After The Fantasic Four last year, I was about done with superheroes. There was something so infuriating about its staunch seriousness in the face of what was clearly one of the silliest looking movies ever made. There's nothing heroic about Miles Teller as a mutant man, arms stretched out like a warm nerd's rope as he slaps people in the face several metres away.
It increasingly feels like the superhero genre has adopted the po-faced earnestness of a first-year philosophy student, so hell-bent on trying to save the world that they won't take a minute to laugh at their funny bow tie and/or cape.
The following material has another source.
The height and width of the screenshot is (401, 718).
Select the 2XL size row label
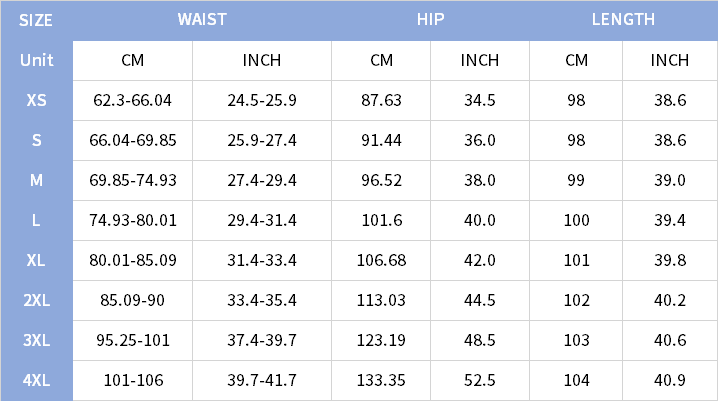[36, 300]

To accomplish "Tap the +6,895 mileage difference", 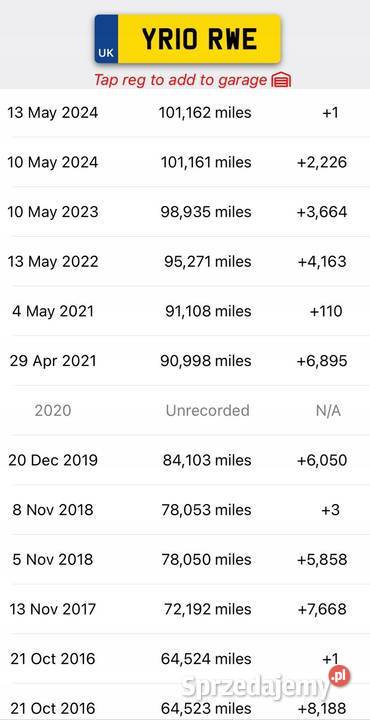I will (x=322, y=361).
Thankfully, not a moment too late, Deadpool has swooped in to embrace the silliness, gut-punch the grimness and skewer convention like a giant kebab.
Ryan Reynolds - who had never quite hit the comedic mark for me since the atrociously good Van Wilder: Party Liaison - takes the lead role as the snarky cynic Deadpool. Based on a ground-breaking, self-aware character of the 90s Marvel stable, Deadpool is the raunchy, selfish and wry anti-hero we need right now.
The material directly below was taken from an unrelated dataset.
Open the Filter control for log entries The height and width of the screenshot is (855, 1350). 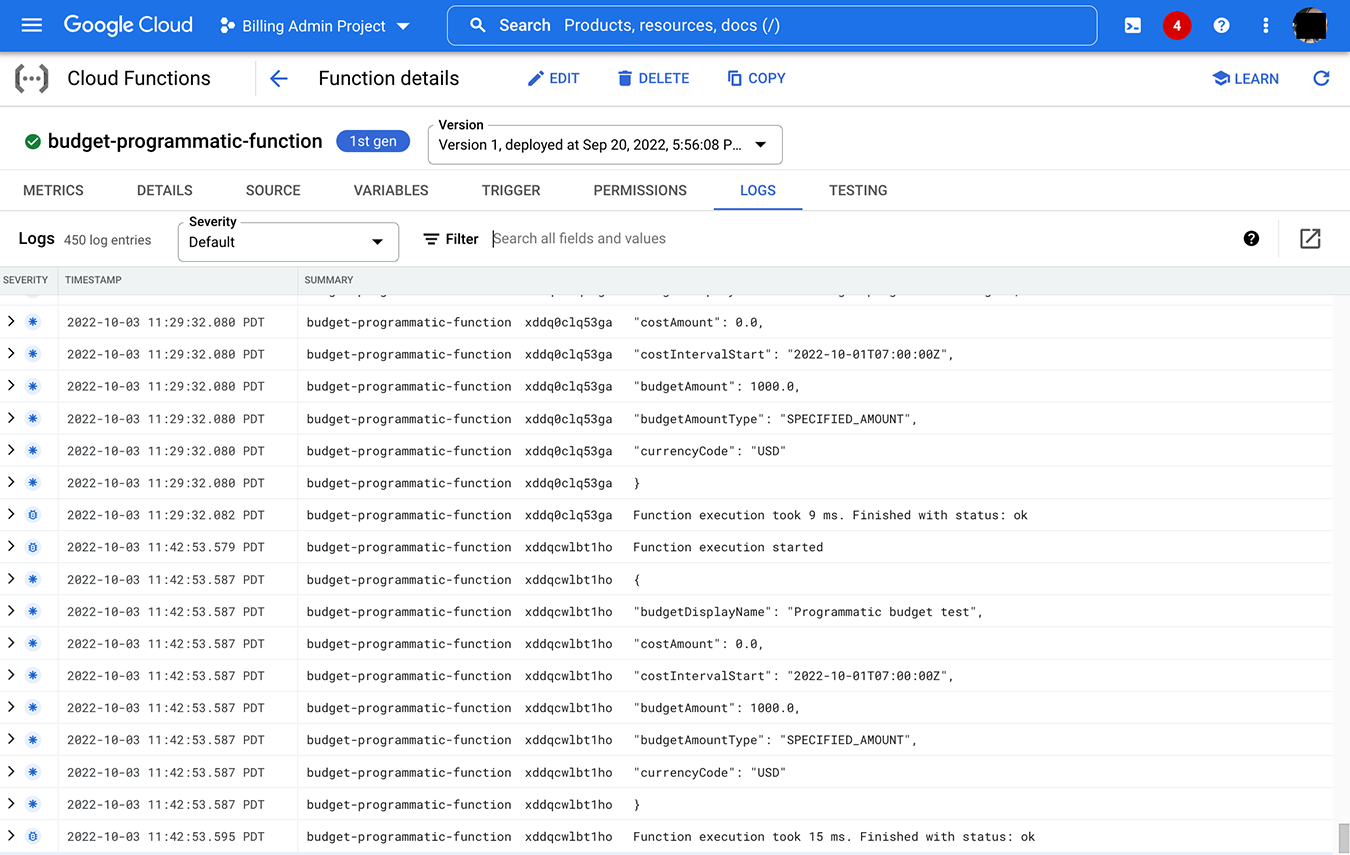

It also helps that he looks a little like a mashed yam and not Chris Evans in Captain America, a man so perfectly sculpted he would have made Michelangelo weep.
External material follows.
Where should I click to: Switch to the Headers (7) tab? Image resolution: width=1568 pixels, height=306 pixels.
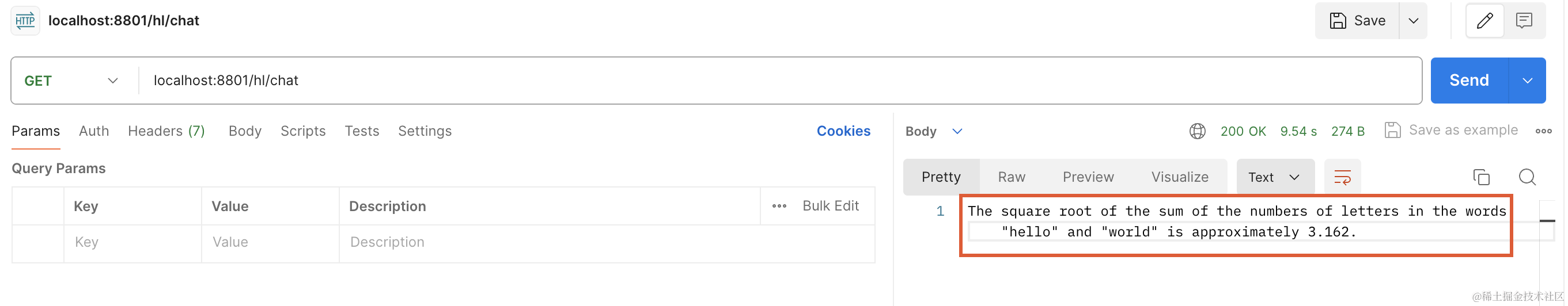pos(166,131)
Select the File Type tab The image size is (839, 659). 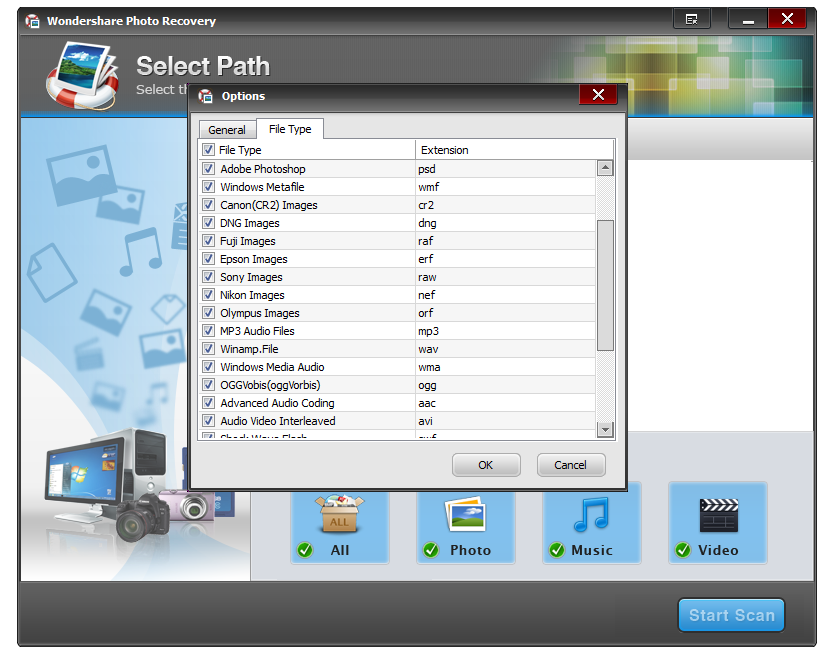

After being diagnosed with terminal cancer and turning to a dodgy healing treatment, Deadpool takes the audience with him on a quest to avenge the man who messed up his face during the procedure. Yes, it's a vanity project in the truest sense of the word. Along the way, he addresses the camera directly, even experimenting with Inception-style fourth wall breaks within fourth wall breaks.